Pick out every line of the records that contains the word "sidebar", and copy each one.

◆ Data provided

______

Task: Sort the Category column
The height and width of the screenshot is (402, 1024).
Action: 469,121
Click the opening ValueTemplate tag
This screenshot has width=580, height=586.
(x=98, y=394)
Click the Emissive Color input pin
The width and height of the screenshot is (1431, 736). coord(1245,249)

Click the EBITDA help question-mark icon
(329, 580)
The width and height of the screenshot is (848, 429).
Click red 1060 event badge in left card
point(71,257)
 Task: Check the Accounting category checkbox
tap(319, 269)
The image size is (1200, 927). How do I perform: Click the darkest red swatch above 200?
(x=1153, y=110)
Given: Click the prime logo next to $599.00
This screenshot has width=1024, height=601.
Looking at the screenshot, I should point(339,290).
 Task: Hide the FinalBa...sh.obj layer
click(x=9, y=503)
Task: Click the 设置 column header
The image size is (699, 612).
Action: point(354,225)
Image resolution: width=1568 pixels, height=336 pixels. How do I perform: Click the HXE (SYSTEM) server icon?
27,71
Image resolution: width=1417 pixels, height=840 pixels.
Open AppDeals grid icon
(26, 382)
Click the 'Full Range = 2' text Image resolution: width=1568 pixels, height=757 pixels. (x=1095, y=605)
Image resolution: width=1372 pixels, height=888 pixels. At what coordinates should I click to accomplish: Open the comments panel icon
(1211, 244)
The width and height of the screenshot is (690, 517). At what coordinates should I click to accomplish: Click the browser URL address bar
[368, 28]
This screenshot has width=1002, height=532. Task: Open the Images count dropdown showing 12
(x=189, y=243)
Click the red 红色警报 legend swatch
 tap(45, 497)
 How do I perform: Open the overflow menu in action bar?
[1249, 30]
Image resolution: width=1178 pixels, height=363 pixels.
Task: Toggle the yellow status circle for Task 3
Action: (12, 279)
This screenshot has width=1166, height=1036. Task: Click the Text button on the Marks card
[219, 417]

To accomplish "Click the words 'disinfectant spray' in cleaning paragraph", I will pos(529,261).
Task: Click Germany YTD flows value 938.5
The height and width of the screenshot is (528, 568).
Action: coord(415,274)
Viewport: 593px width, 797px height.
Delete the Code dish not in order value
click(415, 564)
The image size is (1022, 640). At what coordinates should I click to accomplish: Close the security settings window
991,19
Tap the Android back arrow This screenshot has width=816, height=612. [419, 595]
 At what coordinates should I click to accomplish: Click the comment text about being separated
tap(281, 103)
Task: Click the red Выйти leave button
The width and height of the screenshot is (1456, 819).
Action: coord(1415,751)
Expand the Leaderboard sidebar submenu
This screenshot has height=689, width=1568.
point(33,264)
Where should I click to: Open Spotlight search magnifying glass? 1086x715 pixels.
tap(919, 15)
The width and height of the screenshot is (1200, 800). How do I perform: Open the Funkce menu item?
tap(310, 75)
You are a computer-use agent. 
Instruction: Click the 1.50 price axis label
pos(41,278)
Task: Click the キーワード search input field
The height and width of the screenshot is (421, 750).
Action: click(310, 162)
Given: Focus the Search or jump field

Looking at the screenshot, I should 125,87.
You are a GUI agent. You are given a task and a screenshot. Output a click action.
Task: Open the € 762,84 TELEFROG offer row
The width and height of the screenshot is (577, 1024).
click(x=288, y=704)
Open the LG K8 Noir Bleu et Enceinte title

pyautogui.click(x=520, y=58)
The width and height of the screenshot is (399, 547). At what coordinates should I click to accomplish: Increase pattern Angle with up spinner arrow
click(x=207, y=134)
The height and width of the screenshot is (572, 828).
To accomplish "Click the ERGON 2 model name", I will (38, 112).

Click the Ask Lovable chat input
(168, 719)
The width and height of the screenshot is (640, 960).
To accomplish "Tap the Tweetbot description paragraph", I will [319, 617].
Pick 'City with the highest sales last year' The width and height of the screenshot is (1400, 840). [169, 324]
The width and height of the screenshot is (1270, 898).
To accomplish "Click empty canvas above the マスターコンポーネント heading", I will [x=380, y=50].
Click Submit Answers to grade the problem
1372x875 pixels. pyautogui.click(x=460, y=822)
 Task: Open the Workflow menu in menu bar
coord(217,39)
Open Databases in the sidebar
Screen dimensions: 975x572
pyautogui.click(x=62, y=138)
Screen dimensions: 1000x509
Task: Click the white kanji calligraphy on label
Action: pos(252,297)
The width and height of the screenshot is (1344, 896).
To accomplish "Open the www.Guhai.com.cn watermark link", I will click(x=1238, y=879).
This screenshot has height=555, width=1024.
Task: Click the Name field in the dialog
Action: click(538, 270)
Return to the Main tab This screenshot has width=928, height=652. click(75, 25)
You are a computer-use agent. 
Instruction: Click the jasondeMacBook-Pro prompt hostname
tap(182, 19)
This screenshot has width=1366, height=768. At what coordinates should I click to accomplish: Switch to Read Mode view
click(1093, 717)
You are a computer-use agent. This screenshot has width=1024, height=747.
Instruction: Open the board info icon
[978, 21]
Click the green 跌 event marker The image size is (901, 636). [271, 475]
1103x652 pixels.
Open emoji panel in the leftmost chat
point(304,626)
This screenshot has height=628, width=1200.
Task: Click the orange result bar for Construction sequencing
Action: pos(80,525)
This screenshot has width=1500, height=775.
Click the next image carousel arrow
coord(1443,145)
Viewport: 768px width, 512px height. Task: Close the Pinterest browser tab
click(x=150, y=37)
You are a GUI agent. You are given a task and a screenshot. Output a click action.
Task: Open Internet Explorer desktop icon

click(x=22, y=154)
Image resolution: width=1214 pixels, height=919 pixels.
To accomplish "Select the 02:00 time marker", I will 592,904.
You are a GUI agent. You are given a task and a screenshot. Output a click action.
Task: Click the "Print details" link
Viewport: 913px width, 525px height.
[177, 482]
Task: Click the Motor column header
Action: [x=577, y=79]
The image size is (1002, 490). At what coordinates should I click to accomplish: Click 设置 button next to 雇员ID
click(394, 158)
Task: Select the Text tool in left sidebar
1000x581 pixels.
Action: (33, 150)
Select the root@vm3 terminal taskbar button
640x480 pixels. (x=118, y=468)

______

◆ Solution for this problem
Expand the Leaderboard sidebar submenu
Open Databases in the sidebar
Task: Select the Text tool in left sidebar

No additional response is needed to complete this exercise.